Moisés Ostrogorski (1854-1919) fue uno de los primeros, sino el primero, en realizar un análisis sistemático de la organización y funcionamiento de los partidos políticos, una vez producido el fenómeno del ascenso de las masas y la consiguiente universalización del sufragio, hacia fines del siglo XIX.
En su libro “La Democracia y los Partidos Políticos”, aparecido en 1903, describió el funcionamiento de las máquinas electorales en la Gran Bretaña y los EE.UU., detallando características que se han mantenido en el tiempo. Ostrogorski, que se definía a sí mismo como un “pesimista público”, señalaba que la democracia representativa –ya desde la difícil conjunción de ambos términos, “democracia” y “representación”- es más bien un problema que una solución. En el mejor de los casos, una solución problemática. Los partidos políticos, según nuestro autor, necesarios para el funcionamiento de la democracia, tienden a confiscar el poder atribuido teóricamente al cuerpo de la ciudadanía, en beneficio propio. Frente al desencanto de la democracia que recorre nuestro tiempo, y hasta el desencanto de la política en que tal estado de ánimo desemboca, Ostrogorski resulta un autor muy actual, a ciento veinte años de la publicación de su obra.

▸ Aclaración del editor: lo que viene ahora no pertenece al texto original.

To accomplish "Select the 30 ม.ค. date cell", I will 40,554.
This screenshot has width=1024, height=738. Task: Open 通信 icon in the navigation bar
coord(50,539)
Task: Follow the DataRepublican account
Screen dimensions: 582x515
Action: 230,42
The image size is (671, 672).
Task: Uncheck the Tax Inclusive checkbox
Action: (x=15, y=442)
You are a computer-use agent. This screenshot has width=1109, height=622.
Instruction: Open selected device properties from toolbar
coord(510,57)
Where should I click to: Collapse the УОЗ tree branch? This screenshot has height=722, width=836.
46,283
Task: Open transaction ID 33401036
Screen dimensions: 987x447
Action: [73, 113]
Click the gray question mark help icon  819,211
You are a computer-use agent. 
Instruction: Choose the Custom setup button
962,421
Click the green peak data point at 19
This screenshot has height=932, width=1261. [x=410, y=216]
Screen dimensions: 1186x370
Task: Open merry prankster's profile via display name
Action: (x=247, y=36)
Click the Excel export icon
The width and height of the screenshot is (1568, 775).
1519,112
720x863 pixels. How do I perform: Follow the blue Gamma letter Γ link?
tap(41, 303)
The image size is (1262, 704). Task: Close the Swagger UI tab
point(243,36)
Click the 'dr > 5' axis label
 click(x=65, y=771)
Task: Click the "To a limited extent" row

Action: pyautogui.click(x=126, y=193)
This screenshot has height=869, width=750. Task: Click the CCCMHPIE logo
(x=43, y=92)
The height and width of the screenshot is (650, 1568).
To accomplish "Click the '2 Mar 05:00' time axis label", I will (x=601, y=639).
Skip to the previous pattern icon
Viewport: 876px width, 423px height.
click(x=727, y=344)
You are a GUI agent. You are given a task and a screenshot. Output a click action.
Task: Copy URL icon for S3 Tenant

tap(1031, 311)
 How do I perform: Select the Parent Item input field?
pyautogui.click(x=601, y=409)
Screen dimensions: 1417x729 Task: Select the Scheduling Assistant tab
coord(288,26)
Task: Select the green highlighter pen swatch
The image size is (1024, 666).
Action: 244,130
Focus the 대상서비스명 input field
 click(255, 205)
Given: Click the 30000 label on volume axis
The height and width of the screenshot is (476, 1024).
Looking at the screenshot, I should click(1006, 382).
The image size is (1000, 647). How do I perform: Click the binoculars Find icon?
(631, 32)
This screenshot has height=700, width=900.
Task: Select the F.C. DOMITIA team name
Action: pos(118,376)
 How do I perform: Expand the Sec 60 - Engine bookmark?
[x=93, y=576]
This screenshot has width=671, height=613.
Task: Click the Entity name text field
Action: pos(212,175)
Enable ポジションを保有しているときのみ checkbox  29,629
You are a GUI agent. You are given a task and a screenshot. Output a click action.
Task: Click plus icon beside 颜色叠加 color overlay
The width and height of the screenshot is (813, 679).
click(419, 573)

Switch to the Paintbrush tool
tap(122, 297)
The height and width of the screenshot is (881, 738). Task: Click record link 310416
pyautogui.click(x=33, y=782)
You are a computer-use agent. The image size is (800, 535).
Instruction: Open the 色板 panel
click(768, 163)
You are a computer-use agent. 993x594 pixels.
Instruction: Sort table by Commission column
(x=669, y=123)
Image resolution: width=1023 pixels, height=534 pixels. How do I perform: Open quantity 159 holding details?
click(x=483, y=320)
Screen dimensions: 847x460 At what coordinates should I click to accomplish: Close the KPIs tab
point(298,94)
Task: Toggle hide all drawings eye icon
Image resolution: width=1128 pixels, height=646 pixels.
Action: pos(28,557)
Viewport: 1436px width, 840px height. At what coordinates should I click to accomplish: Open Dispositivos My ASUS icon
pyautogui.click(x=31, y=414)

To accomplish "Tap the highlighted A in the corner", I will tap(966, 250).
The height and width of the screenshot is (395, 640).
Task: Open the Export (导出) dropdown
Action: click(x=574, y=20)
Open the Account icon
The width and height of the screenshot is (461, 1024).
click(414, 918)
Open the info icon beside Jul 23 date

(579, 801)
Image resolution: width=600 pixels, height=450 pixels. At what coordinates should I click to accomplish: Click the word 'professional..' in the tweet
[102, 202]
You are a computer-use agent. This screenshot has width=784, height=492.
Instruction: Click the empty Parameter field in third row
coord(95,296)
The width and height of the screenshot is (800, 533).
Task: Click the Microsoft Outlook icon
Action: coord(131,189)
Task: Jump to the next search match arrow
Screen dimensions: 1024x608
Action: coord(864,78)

Hasta aquí lo más conocido del pensamiento pionero de Ostrogorski. Pero hay otro aporte de este autor, que suele olvidarse y que también se encuentra a la hora de ahora. La ciudadanía, para ser tenida en cuenta por la clase política, debe usar el voto como un arma de intimidación contra aquélla. El ciudadano expresa en la democracia la única partícula de “soberanía” que los papeles constitucionales atribuyen, intimidando a los gobernantes por el sufragio. Las libertades políticas son, en el fino fondo, formas de ese poder de intimidación: libertad de opinión, de prensa, de reunión, de asociación y –sobre todo- el voto. Cuando el ciudadano advierte que su voto, más que para elegir a Fulano o Zutano que mañana, desde su banca o despacho se olvidará de él, debe servir para amedrentar a la clase política a fin de que lo tenga por un instante en cuenta, cae en la cuenta que así, y sólo así, está añadiendo un porcentual de poder a su voto.
Las votaciones, ese esconderse periódicamente por un ratito para depositar un sobre en una ranura, sólo expresan un ejercicio realmente democrático, esto es, un momentáneo acto de gobierno “por” el pueblo, cuando funcionan como una máquina de asustar a la dirigencia política autorreferencial y casi incestuosa en sus mutuas relaciones. Muy claro se vio este ejercicio del poder intimidatorio del voto en las últimas PASO. La respuesta del amontonamiento gobernante fue bajar a algunos ministros de la calesita, cambiar a otros de montar un caballito a sentarse en un autito y hacer subir al disco giratorio a algunos veteranos calesiteros que prometen más premios al que atrape la sortija. El “poner platita en el bolsillo” de la gente, aumentar subsidios sociales, hasta insinuar un levantamiento al cepo a la exportación de carnes, declarar vencida la pandemia, un festival de reparto de fondos públicos y de celebrar hasta la inauguración de una copa de leche, son los síntomas del miedo a que el descalabro electoral se repita o se agrave. En noviembre, pues, la intimidación debe hacerse sentir más fuerte. Esto es, adecuarse a la propia lógica del mal gobierno que padecemos, y de la clase política en general, que sólo te tiene en cuenta cuando se asusta. Quien saque una ventaja, aunque mínima, del escalofrío que recorre el espinazo de los gobernantes, debe aprovecharla, desde luego. Pero debe también seguir y acentuar, si cabe, el efecto intimidatorio de su voto en contra. No compra ni alquila mi voto con su reparto de brillosa baratija; al contrario, me confirma en que debo seguir pegándole en la urna para que recuerde que este ciudadano existe.
Podría acabar este suelto con el viejo cuento del emperador y del chico que grita que está desnudo. El grito del chico, en nuestro caso, resulta del urnazo que expide la máquina de asustar y deja en pelo a al dispar elenco gobernante. Pero, desnudo y todo, el del cuento continuaba siendo emperador. Aquí ocurre algo peor: debajo del ropaje del emperador –y la emperatriz- no hay nada, no hay nadie. La perfección del simulacro, que la máquina de asustar pone a la cruda luz.